Recessionary Impact on Education: 2008 Versus 2020
In the past two months, the U.S. saw a sharp 35% decline in the equity markets driven by the COVID-19 pandemic as well as global oil market turmoil. By comparison, the 2008 Great Recession saw a nearly 50% drop in the markets due to the collapse of the housing market. Despite having very different catalysts, both recessions resulted in sweeping impacts to most sectors of the broader economy. Let’s look at how 2008 impacted the education sector and whether we should anticipate similar effects in 2020.
Following the Great Recession in 2008, the 2009/2010 school years marked the first time in 50 years when education spending contracted nationwide. K-12 spending declined from $610 billion to $601 billion from 2010 to 2012* and did not exceed 2009 levels again for five years. The greatest impact on schools and students occurred from 2010 to 2012, representing a noticeable delay from the effects felt by the general economy. How so? A couple of variables were at play.

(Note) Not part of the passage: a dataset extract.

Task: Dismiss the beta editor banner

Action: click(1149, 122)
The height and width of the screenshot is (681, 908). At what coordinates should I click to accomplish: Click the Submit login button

- First, federal stimulus funds provided nearly $100 billion to the Department of Education with the purpose of delivering emergency funds to states. Nearly two-thirds of that money was awarded by late 2009, which then buffered education budgets through 2010. However, the expiration and roll-off of these funds in 2011 and 2012 were then felt throughout the U.S. education system.
- Tax revenues directed toward education by state and local governments also influenced the delayed effect on education. State tax structures vary widely, driven primarily by sales and income taxes, while local budgets are supported primarily by property taxes. Assessed property values often lag market values, which helps to support property tax revenues in a recession, at least initially. However, in a multi-year recession, property values and corresponding tax revenues will eventually decline. This funding dynamic upheld education funding at the local level during the worst years of the Great Recession. Consequently, the education market was subsequently impacted in an “echo fashion” and to a lesser degree than the broader market from 2010 to 2012. School budgets tightened due to the ongoing decline of local tax receipts and without additional federal aid.
So, will the COVID-19-induced recession in 2020 have the same effects on education as those seen in 2008 through 2012? First and foremost, it is generally understood that faster falls of the economic markets lead to shorter recoveries. So far, the 2020 bear market is less extreme in percentages, but the month-long window of declines is also much shorter in comparison to the slow and steady 16-month decline from mid-2007 to early 2009. While no one can predict with certainty if the bottom has already been reached, the steep drop in the markets thus far are much more sudden than in the prior Great Recession. While sales and income tax revenues will certainly be impacted by the COVID-19 pandemic, assessed home values and associated property tax revenues are less likely to be affected if the recovery occurs within one year, which suggests education funding will also be less impacted.
Furthermore, the 2020 CARES Act earmarked over $43 billion in stimulus funding for education, with approximately $14 billion dedicated to K-12. This figure represents a fraction of the $100 billion in education funding from the American Recovery and Reinvestment Act of 2009 (“ARRA”). When we refer back to the time span of the Great Recession, a majority of ARRA education funding was intended to shore up state funding for public schools. It was a tremendous cost to restore the total level of public education funding for 2010, 2011 and 2012 to that of 2008 and 2009 levels. Education experts question whether $14 billion in federal stimulus is enough for sustained support of weeks, or potentially months, of school closures. That said, there may be potential for additional funding for education in future phases of the stimulus package if they occur.
As the saying goes, ‘only time will tell.’ If this recession lasts only a matter of months, public education spending may not see any decline at all. The question is less about whether public education funding will survive this economic downturn, but how far the government will have to step up to maintain status quo for students across the U.S.